EN RESUMEN
En el estudio de posibilidades para mantener el edificio de viajeros original, firmado por Ábalos y al que ha tenido acceso Diario LA RIOJA, el autor propone hasta cinco posibles alternativas. A grandes rasgos, la primera propone mantener los elementos más valiosos en el parque previsto en la zona noreste. La segunda plantea reconstruir el vestíbulo de la vieja estación (manteniendo todos los detalles) reubicándolo dentro del área de estudio. La tercera se asemeja a esta última, pero aboga por situarlo a unos 20 metros de su lugar primitivo. La cuarta apuesta por el mantenimiento del vestíbulo en su posición original realizando una restauración integral, mientras que la quinta incluye mantener la fachada original (no el vestíbulo) donde está ahora mismo y trasladar el resto de elementos ornamentales de valor al parque citado en la opción uno.
Todas las posibles alternativas implican un sobrecoste sobre el presupuesto inicial estimado al que abría que añadir un 16% de beneficio industrial y otro 6% en concepto de IVA. Según el informe de Ábalos, la más económica es la número uno. A los 17,9 millones contemplados inicialmente para la construcción de la nueva estación de autobuses habría que añadir 100.000 euros en los que se cifra el traslado de los elementos de la estación más relevantes.
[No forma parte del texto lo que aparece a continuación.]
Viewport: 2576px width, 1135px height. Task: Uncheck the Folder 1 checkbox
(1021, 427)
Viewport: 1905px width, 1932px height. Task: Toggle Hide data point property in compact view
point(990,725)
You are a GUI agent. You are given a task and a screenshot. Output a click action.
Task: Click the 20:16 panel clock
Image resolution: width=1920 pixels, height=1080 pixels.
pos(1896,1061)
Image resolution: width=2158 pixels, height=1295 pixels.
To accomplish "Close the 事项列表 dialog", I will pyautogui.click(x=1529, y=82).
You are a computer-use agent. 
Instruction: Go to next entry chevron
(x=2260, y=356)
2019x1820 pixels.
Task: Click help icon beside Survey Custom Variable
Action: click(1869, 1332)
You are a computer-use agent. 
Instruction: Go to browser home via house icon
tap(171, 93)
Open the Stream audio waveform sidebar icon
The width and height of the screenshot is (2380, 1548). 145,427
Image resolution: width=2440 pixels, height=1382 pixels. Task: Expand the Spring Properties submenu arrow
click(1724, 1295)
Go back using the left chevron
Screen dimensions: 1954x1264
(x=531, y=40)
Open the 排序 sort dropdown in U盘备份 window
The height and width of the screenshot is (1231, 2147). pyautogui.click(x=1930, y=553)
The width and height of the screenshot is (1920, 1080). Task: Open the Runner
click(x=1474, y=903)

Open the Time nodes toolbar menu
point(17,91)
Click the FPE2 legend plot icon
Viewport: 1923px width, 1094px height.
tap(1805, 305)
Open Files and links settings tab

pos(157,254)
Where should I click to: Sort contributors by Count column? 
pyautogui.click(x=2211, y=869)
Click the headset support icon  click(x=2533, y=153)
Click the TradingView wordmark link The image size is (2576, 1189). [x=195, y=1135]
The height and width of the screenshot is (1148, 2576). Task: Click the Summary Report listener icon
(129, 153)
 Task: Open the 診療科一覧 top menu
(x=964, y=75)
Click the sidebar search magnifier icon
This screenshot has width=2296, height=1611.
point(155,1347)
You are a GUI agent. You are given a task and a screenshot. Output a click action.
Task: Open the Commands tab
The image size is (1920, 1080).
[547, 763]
Por el contrario, la más costosa resultaría la cuatro -mantener la actual estación en su posición haciendo una restauración integral-, que supondría elevar el presupuesto inicial en más de 3,7 millones; entre otras razones, porque requiere una superficie más amplia y mayores exigencias técnicas. El sobrecoste para las demás opciones bascula de los 337.500 euros hasta 1,1 millones.
Evaluación
Entre sus conclusiones, Ábalos califica de «óptima» la solución número uno. «Integra el respeto a la memoria histórica con mayor rigor técnico y con mayor económica de medios», razona. Y añade: «Es aquella que, además, elude el debate en torno a la restauración integral o reconstrucción de los aspectos arquitectónicos menos valiosos, amén de adaptarse íntegramente al planeamiento aprobado»
A juicio del arquitecto, los «problemas de gestión urbanística» que plantea la opción tres así como el «dudoso valor de conservar exclusivamente la fachada» que plantea la cinco las invalidan frente al resto. Ábalos destaca de la número dos su economía y oportunidad -«es la que más fácilmente permite integrar el vestíbulo de la estación como parte de un equipamiento de carácter municipal y cultural mejorando el proyecto sin modi- ficarlo»- mientras sobre la cuatro no acaba de decantarse. «Es la que conserva de una forma aparentemente más literal, aunque no mejor, la memoria histórica», afirma por un lado al tiempo que por otro subraya: «Se ha conjugado, no sin dificultad, que tenga un cierto encaje en el nuevo conjunto (que podría incluir una conexión subterránea con las dársenas de los autobuses) y un esquema vial de los autobuses correcto».
Coste y dificultad
Tras esta exposición, el autor del informe no oculta sus dudas sobre la pretensión municipal de preservar un vestíbulo original «sin valor arquitectónico». «No es necesariamente garantía de un mejor mantenimiento de la memoria histórica», afirma Ábalos. Y añade: «Aun cuando esta posibilidad es factible desde todo punto de vista, el resultado final, costoso y dificultoso, puede decepcionar las expectativas creadas». «Quizás algunos ciudadanos finalmente podrían entender que formas más sutiles de respeto histórico hubieran conducido a resultados más felices y económicos», llega a opinar como colofón entre sus conclusiones.
Ábalos mantiene esta postura ya en el preámbulo de su informe cuando señala como premisa «el consenso técnico general en el escaso valor arquitectónico de la vieja estación», excepción hecha de algunos de los elementos ornamentales de su vestíbulo. Refuerza su tesis la «mala calidad de ejecución» de la vieja estación. «Su mantenimiento -dice- supondría en todo caso una restauración integral de todos sus elementos constructivos, con una difícil y costosa adaptación de los mismos a los requerimientos que para ser puesta en uso plantearía el actual Código Técnico de la Edificación».
El arquitecto añade que además de la sustitución de los ornamentos exteriores (ejecutados en escayola) sería preciso entre otras acciones reformar la estructura y sustituir la cubierta. En este punto, Ábalos pone en cuestión la «autenticidad» del resultado final.